# [SOLVED] Outlook shows billions of messages in inbox



## kencoburn (Dec 15, 2007)

Outlook 2010, Windows 7

I use Outlook 2010 for 3 email accounts (see attachment). Recently I have noticed that there is a number in brackets next to the Inbox entry that appears to indicate that I have 4,294,967,295 emails in my Inbox which is clearly nonsense. I have accessed my email accounts using my web browser and there are no emails waiting to be downloaded. Can anyone explain what causes this problem and how to fix it?

P.S. I have blanked out my email addresses to stop spanners from getting access to these accounts.


----------



## etaf (Dec 28, 2008)

*Re: Outlook shows billions of messages in inbox*

cant see attachment 
the number will be unread messages - as far as outlook 2010 is concerned - nothing really to do with you email accounts via a web browser 
you can mark any email read or unread 

I sometimes find if i'm using folders and POP access that can happen and just right click on the folder and mark read


----------



## kencoburn (Dec 15, 2007)

*Re: Outlook shows billions of messages in inbox*

Here is another go at adding the attachment.


----------



## etaf (Dec 28, 2008)

*Re: Outlook shows billions of messages in inbox*

wow 
what happens if you right click and mark as read

i have had a few people on Btinternet recently - get all thier messages downloaded onto the pc - 5 or 6 times - which then shows 10's of 000's new messages

how many are actually in the inbox would you say


----------



## kencoburn (Dec 15, 2007)

*Re: Outlook shows billions of messages in inbox*

Strange things are going on. When I reopened Outlook and downloaded emails it showed that I had (1) message. When I opened the email in Outlook the ( ) number when back to (429496295).


----------



## Glaswegian (Sep 16, 2005)

*Re: Outlook shows billions of messages in inbox*

Just a quick thought - you could try using these switches to launch Outlook

- Outlook.exe /cleanprofile
- Outlook.exe /resetfolders

Might help to clean up.


----------



## kencoburn (Dec 15, 2007)

*Re: Outlook shows billions of messages in inbox*

I tried both the command line 'fixes' but Outlook.exe /cleanprofile produced an error message that the arguments was not valid. The other 'fix' appeared run (no error message) but did not fix the problem. You reply did give me an idea and so I went to Control Panel > Programs and Features and selected Microsoft Outlook Professional 2010 and ran the "Repair" option hoping that that would fix the problem. Unfortunately that was not the case.

I then searched the Registry to see if there were any instances of the number 4294967295 - for no particular logical reason and was surprised to find that there were quite a few entries which had this number in the Data field (see attachment). However, as far as I can tell, none relate to Outlook. :ermm:


----------



## kencoburn (Dec 15, 2007)

*Re: Outlook shows billions of messages in inbox*

A search on the Internet revealed that 4294967295 is the highest number you can get using 32-bits. I don't think that helps though.


----------



## kencoburn (Dec 15, 2007)

▶ _Dataset section_:
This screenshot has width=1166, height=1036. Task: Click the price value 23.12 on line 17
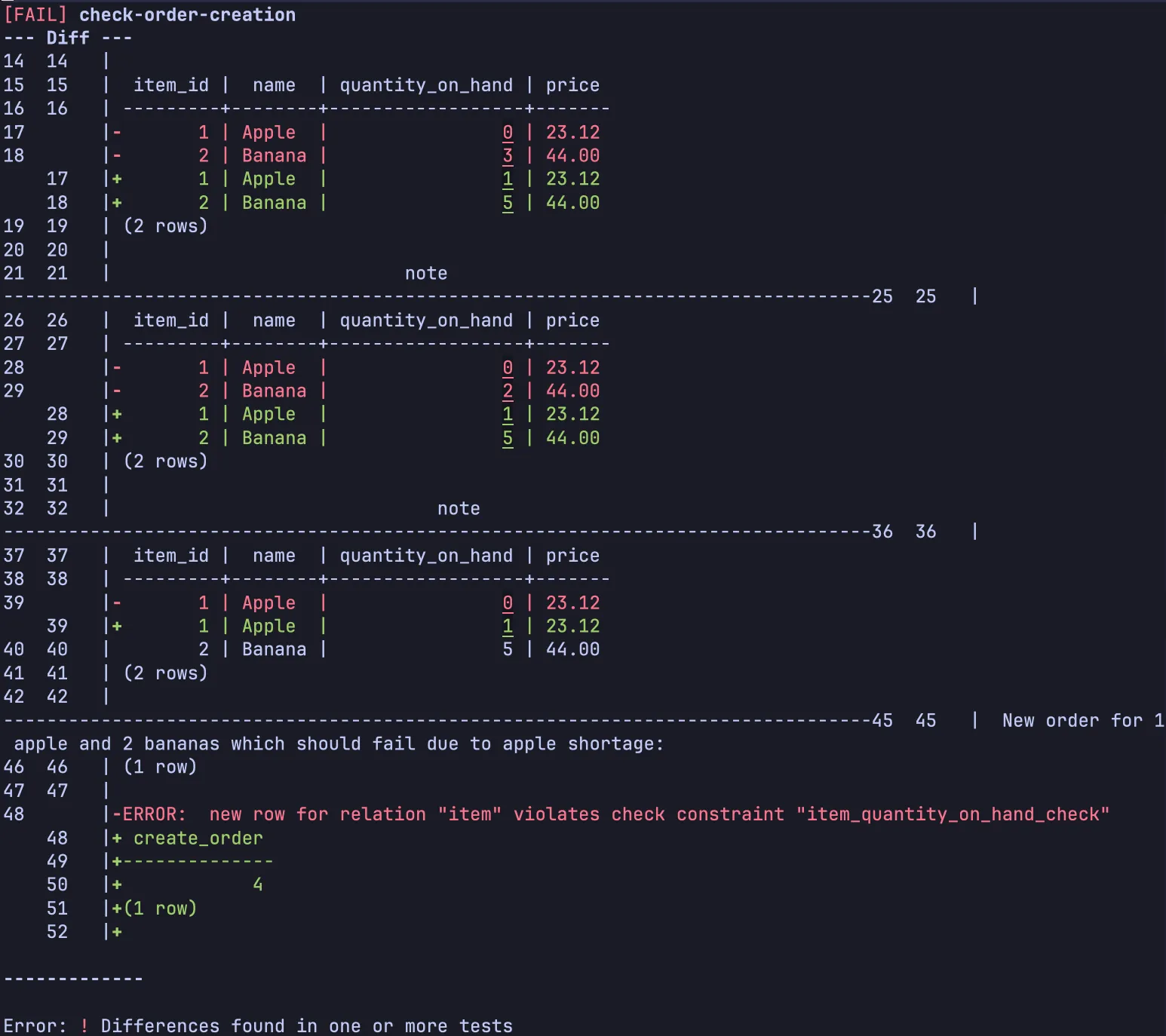pyautogui.click(x=572, y=132)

▶ _Short task A_: In the Outlook forum thread, which option did kencoburn run after selecting Microsoft Outlook Professional 2010 in Control Panel > Programs and Features?
▶ _Short task B_: Continue the Outlook forum thread from the point where it stops.

▶ _Task output A_: The "Repair" option.

▶ _Task output B_:
*Re: Outlook shows billions of messages in inbox*

Here is a little bit more information that my help. When I have unread emails the number in brackets is always one less that the number of unread emails. For example, if there are 3 unread emails the number is 2. Consequently when there are no unread emails the computer has a problem with displaying one number less than zero.


----------



## kencoburn (Dec 15, 2007)

*Re: Outlook shows billions of messages in inbox*

I found the answer to the problem on the Microsoft Support Forum which I will show here for future reference. 

With Outlook closed run the inbox repair tool scanpst.exe against the data file. The location if this file varies depending on your version of Outlook.

Outlook 2013
32-bit Windows; C:\Program Files\Microsoft Office\Office15\
64-bit Windows; C:\Program Files (x86)\Microsoft Office\Office15\
64-bit Outlook; C:\Program Files\Microsoft Office\Office15\

Office 365 Home Premium / Outlook 2013 Click to Run
any Windows; C:\Program Files\Microsoft Office 15\root\office15\ 

Outlook 2010
32-bit Windows; C:\Program Files\Microsoft Office\Office14\
64-bit Windows; C:\Program Files (x86)\Microsoft Office\Office14\
64-bit Outlook; C:\Program Files\Microsoft Office\Office14\

Outlook 2007 
32-bit Windows; C:\Program Files\Microsoft Office\Office12\
64-bit Windows; C:\Program Files (x86)\Microsoft Office\Office12\

Outlook 2003 
32-bit Windows; C:\Program Files\Common Files\System\MSMAPI\<locale ID>\
64-bit Windows; C:\Program Files (x86)\Common Files\System\MSMAPI\<locale ID>\

Outlook 2002/XP 
C:\Program Files\Common Files\System\MAPI\<locale ID>\

Outlook 2000 
C:\Program Files\Common Files\System\MAPI\<locale ID>\NT\

Outlook 97 / Outlook 98 
C:\Program Files\Common Files\Windows Messaging\

You will need to browse for your outlook.pst file. If you need help, Google "where is my outlook pst file located in windows [your version of Windows]"

If it finds/fixes errors, run it again, until it finds no more to fix (I had to run it 4 times).

That worked for me. Good luck!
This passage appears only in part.